§ Supplied entries

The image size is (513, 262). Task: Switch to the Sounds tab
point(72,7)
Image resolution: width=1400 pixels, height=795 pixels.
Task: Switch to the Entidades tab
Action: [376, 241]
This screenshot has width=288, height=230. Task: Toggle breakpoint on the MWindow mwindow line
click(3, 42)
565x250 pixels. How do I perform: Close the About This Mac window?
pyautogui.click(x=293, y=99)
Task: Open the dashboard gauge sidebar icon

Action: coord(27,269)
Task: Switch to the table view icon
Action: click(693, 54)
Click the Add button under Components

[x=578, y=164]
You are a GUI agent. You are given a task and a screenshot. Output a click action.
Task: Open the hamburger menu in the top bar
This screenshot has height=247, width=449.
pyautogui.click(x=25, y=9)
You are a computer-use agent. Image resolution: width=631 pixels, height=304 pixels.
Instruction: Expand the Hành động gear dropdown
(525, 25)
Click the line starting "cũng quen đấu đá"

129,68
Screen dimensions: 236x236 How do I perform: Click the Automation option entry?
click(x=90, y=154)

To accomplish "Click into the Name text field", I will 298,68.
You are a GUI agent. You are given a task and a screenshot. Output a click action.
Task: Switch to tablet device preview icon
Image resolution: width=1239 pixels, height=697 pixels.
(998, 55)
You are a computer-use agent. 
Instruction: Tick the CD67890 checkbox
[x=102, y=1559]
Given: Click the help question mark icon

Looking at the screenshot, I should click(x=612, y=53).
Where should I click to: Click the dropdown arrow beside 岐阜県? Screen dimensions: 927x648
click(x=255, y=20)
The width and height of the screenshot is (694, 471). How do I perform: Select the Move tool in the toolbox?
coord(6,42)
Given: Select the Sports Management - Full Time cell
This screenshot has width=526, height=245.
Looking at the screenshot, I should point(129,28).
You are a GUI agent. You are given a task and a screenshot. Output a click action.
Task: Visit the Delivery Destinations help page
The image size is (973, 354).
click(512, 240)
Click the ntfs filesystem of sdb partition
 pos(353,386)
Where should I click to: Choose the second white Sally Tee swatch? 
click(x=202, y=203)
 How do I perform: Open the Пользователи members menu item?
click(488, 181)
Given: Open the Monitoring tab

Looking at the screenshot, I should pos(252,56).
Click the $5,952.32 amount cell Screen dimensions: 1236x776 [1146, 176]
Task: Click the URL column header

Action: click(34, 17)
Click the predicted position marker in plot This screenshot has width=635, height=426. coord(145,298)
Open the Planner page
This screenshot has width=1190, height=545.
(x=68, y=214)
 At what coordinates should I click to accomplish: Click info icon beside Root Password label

§ To do
Compute the number of lines in the records that contain the string "page", and return that number alone.

§ Exercise answer
2